O presidente da Feplana entende que as divergências não deveriam acontecer, uma vez que as distribuidoras continuarão participando do mercado de venda do etanol produzido pelas usinas, pois o pleito trata somente do fim do impedimento de que as usinas participem da comercialização junto aos postos de combustíveis. “Com isso, além da justiça com as usinas, aumentará a concorrência que é salutar em economia de mercado.”

Lima adiciona que, além dos principais beneficiários que serão os consumidos finais do etanol e ainda o próprio mercado de combustíveis e o mercado futuro dos CBios perante o aprimoramento da lei do RenovaBio, a venda direta também será muito positiva para as usinas de médio e pequeno porte.
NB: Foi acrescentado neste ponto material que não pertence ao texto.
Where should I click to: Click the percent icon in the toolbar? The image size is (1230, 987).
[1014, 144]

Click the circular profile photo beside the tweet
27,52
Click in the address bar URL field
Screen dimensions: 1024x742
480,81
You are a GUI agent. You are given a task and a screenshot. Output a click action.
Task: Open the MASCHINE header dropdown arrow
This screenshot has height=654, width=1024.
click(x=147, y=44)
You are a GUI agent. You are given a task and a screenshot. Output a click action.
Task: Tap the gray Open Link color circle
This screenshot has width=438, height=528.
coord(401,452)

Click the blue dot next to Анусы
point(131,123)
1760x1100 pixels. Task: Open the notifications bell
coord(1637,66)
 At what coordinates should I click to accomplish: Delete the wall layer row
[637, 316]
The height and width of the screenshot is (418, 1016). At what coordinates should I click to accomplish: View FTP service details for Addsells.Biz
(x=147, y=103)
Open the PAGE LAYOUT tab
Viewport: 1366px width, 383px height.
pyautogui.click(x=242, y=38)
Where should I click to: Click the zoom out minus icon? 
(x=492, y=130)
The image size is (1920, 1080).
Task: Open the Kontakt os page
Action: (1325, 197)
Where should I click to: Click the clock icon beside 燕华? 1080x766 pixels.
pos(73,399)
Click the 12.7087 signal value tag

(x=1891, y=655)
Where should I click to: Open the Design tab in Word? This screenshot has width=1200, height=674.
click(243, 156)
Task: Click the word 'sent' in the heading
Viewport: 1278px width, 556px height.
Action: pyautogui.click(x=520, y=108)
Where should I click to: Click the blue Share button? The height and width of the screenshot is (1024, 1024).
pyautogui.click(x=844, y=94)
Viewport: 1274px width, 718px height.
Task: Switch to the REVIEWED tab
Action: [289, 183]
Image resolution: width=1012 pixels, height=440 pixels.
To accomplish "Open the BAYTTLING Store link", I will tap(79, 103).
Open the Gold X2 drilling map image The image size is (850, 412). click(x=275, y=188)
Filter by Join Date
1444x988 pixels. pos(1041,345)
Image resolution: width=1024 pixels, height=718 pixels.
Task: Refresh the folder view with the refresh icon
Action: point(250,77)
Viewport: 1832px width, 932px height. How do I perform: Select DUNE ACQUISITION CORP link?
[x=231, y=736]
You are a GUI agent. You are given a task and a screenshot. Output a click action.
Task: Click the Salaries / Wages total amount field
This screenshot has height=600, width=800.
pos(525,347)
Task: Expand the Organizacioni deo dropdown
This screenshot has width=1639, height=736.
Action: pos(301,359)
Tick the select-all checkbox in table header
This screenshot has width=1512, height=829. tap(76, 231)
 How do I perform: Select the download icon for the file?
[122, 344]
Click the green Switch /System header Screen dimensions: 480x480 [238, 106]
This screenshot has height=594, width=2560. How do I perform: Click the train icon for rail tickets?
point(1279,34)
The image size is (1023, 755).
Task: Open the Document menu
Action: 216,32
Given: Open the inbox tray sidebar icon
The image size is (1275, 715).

Ricardo acredita que se o projeto passar, como ponto positivo haverá crescimento das vendas de etanol hidratado nas regiões mais próximas às usinas/destilarias que adotarem este canal de comercialização. Desta forma, em estados onde hoje as vendas de etanol hidratado são muito pequenas pela concorrência com o preço da gasolina nos postos, nas regiões destes estados onde há produção de cana e, por consequência, de etanol hidratado, poderá haver um importante crescimento nas vendas. “No lado negativo, isso poderá criar alguns problemas adicionais regulatórios para o RenovaBio.”